--- Begin ---

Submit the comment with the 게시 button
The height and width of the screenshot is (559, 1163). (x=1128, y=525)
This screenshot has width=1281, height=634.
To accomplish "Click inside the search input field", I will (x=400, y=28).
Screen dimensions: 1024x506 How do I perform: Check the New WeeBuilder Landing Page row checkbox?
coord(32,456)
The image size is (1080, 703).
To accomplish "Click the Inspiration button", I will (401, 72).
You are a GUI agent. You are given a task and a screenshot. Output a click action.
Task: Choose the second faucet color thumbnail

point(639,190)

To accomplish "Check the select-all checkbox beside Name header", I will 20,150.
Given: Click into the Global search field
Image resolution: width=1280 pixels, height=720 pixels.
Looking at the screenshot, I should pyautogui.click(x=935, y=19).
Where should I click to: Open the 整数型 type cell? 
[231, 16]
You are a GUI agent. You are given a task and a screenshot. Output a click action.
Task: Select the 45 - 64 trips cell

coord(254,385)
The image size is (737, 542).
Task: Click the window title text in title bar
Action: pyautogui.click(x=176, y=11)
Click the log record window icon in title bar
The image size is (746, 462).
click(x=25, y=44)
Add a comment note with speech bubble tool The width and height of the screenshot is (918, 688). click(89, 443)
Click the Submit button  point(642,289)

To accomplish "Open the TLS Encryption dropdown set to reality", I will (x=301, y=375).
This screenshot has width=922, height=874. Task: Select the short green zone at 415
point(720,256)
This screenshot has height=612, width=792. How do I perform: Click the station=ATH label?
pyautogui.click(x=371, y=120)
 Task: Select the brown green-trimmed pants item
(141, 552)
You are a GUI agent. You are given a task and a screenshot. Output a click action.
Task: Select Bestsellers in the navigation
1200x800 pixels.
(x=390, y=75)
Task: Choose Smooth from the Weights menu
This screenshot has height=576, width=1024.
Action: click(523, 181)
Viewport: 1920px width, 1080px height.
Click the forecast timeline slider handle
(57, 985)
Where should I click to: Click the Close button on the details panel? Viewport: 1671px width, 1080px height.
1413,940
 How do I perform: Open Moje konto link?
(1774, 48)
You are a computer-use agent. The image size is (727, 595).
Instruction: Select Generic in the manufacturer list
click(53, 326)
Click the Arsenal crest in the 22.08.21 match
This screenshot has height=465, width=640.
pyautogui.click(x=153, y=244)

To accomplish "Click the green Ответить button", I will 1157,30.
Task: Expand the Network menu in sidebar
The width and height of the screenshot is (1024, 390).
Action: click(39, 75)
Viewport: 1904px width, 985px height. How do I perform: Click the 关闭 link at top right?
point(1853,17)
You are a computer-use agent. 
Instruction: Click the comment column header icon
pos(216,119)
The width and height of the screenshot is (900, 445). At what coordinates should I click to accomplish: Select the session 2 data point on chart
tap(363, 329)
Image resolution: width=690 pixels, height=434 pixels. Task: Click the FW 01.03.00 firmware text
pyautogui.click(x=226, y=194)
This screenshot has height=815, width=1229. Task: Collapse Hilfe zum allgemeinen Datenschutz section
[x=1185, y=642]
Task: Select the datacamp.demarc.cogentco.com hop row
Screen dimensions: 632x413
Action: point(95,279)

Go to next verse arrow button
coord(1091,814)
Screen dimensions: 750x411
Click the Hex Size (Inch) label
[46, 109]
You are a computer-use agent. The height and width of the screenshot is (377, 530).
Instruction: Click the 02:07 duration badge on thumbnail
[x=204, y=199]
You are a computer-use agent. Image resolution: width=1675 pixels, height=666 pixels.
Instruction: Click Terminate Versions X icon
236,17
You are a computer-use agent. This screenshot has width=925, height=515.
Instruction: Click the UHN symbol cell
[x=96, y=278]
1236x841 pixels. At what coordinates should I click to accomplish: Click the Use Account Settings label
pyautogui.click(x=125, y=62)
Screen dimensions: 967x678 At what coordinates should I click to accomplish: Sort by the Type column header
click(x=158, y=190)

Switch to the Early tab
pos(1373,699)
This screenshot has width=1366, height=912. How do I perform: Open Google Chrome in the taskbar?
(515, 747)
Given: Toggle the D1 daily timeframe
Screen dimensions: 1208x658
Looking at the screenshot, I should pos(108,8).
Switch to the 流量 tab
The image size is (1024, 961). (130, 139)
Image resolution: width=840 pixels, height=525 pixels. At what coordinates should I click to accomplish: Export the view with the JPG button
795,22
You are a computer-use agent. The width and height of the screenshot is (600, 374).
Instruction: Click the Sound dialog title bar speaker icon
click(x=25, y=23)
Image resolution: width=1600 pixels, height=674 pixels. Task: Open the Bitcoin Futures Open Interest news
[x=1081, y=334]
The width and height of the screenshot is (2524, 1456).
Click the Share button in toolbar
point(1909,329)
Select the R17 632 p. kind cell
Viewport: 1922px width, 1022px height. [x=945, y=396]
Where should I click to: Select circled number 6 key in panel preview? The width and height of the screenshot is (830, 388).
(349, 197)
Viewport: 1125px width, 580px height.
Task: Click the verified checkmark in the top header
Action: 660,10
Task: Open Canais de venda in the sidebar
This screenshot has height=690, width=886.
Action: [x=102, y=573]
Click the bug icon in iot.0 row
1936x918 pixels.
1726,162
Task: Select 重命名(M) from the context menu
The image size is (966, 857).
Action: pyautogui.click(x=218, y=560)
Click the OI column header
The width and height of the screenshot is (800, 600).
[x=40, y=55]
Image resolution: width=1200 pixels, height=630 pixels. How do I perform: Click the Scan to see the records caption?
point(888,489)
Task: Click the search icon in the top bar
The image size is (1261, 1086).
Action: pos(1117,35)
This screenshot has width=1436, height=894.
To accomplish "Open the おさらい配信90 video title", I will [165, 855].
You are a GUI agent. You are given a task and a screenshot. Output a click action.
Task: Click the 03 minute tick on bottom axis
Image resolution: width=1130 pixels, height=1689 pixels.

--- End ---

Extract every line of the data above and reproduce each one unchanged, in its original order.

Submit the comment with the 게시 button
The height and width of the screenshot is (559, 1163). (x=1128, y=525)
This screenshot has width=1281, height=634.
To accomplish "Click inside the search input field", I will (x=400, y=28).
Screen dimensions: 1024x506 How do I perform: Check the New WeeBuilder Landing Page row checkbox?
coord(32,456)
The image size is (1080, 703).
To accomplish "Click the Inspiration button", I will (401, 72).
You are a GUI agent. You are given a task and a screenshot. Output a click action.
Task: Choose the second faucet color thumbnail

point(639,190)

To accomplish "Check the select-all checkbox beside Name header", I will 20,150.
Given: Click into the Global search field
Image resolution: width=1280 pixels, height=720 pixels.
Looking at the screenshot, I should pyautogui.click(x=935, y=19).
Where should I click to: Open the 整数型 type cell? 
[231, 16]
You are a GUI agent. You are given a task and a screenshot. Output a click action.
Task: Select the 45 - 64 trips cell

coord(254,385)
The image size is (737, 542).
Task: Click the window title text in title bar
Action: pyautogui.click(x=176, y=11)
Click the log record window icon in title bar
The image size is (746, 462).
click(x=25, y=44)
Add a comment note with speech bubble tool The width and height of the screenshot is (918, 688). click(89, 443)
Click the Submit button  point(642,289)

To accomplish "Open the TLS Encryption dropdown set to reality", I will (x=301, y=375).
This screenshot has width=922, height=874. Task: Select the short green zone at 415
point(720,256)
This screenshot has height=612, width=792. How do I perform: Click the station=ATH label?
pyautogui.click(x=371, y=120)
 Task: Select the brown green-trimmed pants item
(141, 552)
You are a GUI agent. You are given a task and a screenshot. Output a click action.
Task: Select Bestsellers in the navigation
1200x800 pixels.
(x=390, y=75)
Task: Choose Smooth from the Weights menu
This screenshot has height=576, width=1024.
Action: click(523, 181)
Viewport: 1920px width, 1080px height.
Click the forecast timeline slider handle
(57, 985)
Where should I click to: Click the Close button on the details panel? Viewport: 1671px width, 1080px height.
1413,940
 How do I perform: Open Moje konto link?
(1774, 48)
You are a computer-use agent. The image size is (727, 595).
Instruction: Select Generic in the manufacturer list
click(53, 326)
Click the Arsenal crest in the 22.08.21 match
This screenshot has height=465, width=640.
pyautogui.click(x=153, y=244)

To accomplish "Click the green Ответить button", I will 1157,30.
Task: Expand the Network menu in sidebar
The width and height of the screenshot is (1024, 390).
Action: click(39, 75)
Viewport: 1904px width, 985px height. How do I perform: Click the 关闭 link at top right?
point(1853,17)
You are a computer-use agent. 
Instruction: Click the comment column header icon
pos(216,119)
The width and height of the screenshot is (900, 445). At what coordinates should I click to accomplish: Select the session 2 data point on chart
tap(363, 329)
Image resolution: width=690 pixels, height=434 pixels. Task: Click the FW 01.03.00 firmware text
pyautogui.click(x=226, y=194)
This screenshot has height=815, width=1229. Task: Collapse Hilfe zum allgemeinen Datenschutz section
[x=1185, y=642]
Task: Select the datacamp.demarc.cogentco.com hop row
Screen dimensions: 632x413
Action: point(95,279)

Go to next verse arrow button
coord(1091,814)
Screen dimensions: 750x411
Click the Hex Size (Inch) label
[46, 109]
You are a computer-use agent. The height and width of the screenshot is (377, 530).
Instruction: Click the 02:07 duration badge on thumbnail
[x=204, y=199]
You are a computer-use agent. Image resolution: width=1675 pixels, height=666 pixels.
Instruction: Click Terminate Versions X icon
236,17
You are a computer-use agent. This screenshot has width=925, height=515.
Instruction: Click the UHN symbol cell
[x=96, y=278]
1236x841 pixels. At what coordinates should I click to accomplish: Click the Use Account Settings label
pyautogui.click(x=125, y=62)
Screen dimensions: 967x678 At what coordinates should I click to accomplish: Sort by the Type column header
click(x=158, y=190)

Switch to the Early tab
pos(1373,699)
This screenshot has width=1366, height=912. How do I perform: Open Google Chrome in the taskbar?
(515, 747)
Given: Toggle the D1 daily timeframe
Screen dimensions: 1208x658
Looking at the screenshot, I should pos(108,8).
Switch to the 流量 tab
The image size is (1024, 961). (130, 139)
Image resolution: width=840 pixels, height=525 pixels. At what coordinates should I click to accomplish: Export the view with the JPG button
795,22
You are a computer-use agent. The width and height of the screenshot is (600, 374).
Instruction: Click the Sound dialog title bar speaker icon
click(x=25, y=23)
Image resolution: width=1600 pixels, height=674 pixels. Task: Open the Bitcoin Futures Open Interest news
[x=1081, y=334]
The width and height of the screenshot is (2524, 1456).
Click the Share button in toolbar
point(1909,329)
Select the R17 632 p. kind cell
Viewport: 1922px width, 1022px height. [x=945, y=396]
Where should I click to: Select circled number 6 key in panel preview? The width and height of the screenshot is (830, 388).
(349, 197)
Viewport: 1125px width, 580px height.
Task: Click the verified checkmark in the top header
Action: 660,10
Task: Open Canais de venda in the sidebar
This screenshot has height=690, width=886.
Action: [x=102, y=573]
Click the bug icon in iot.0 row
1936x918 pixels.
1726,162
Task: Select 重命名(M) from the context menu
The image size is (966, 857).
Action: pyautogui.click(x=218, y=560)
Click the OI column header
The width and height of the screenshot is (800, 600).
[x=40, y=55]
Image resolution: width=1200 pixels, height=630 pixels. How do I perform: Click the Scan to see the records caption?
point(888,489)
Task: Click the search icon in the top bar
The image size is (1261, 1086).
Action: pos(1117,35)
This screenshot has width=1436, height=894.
To accomplish "Open the おさらい配信90 video title", I will [165, 855].
You are a GUI agent. You are given a task and a screenshot. Output a click action.
Task: Click the 03 minute tick on bottom axis
Image resolution: width=1130 pixels, height=1689 pixels.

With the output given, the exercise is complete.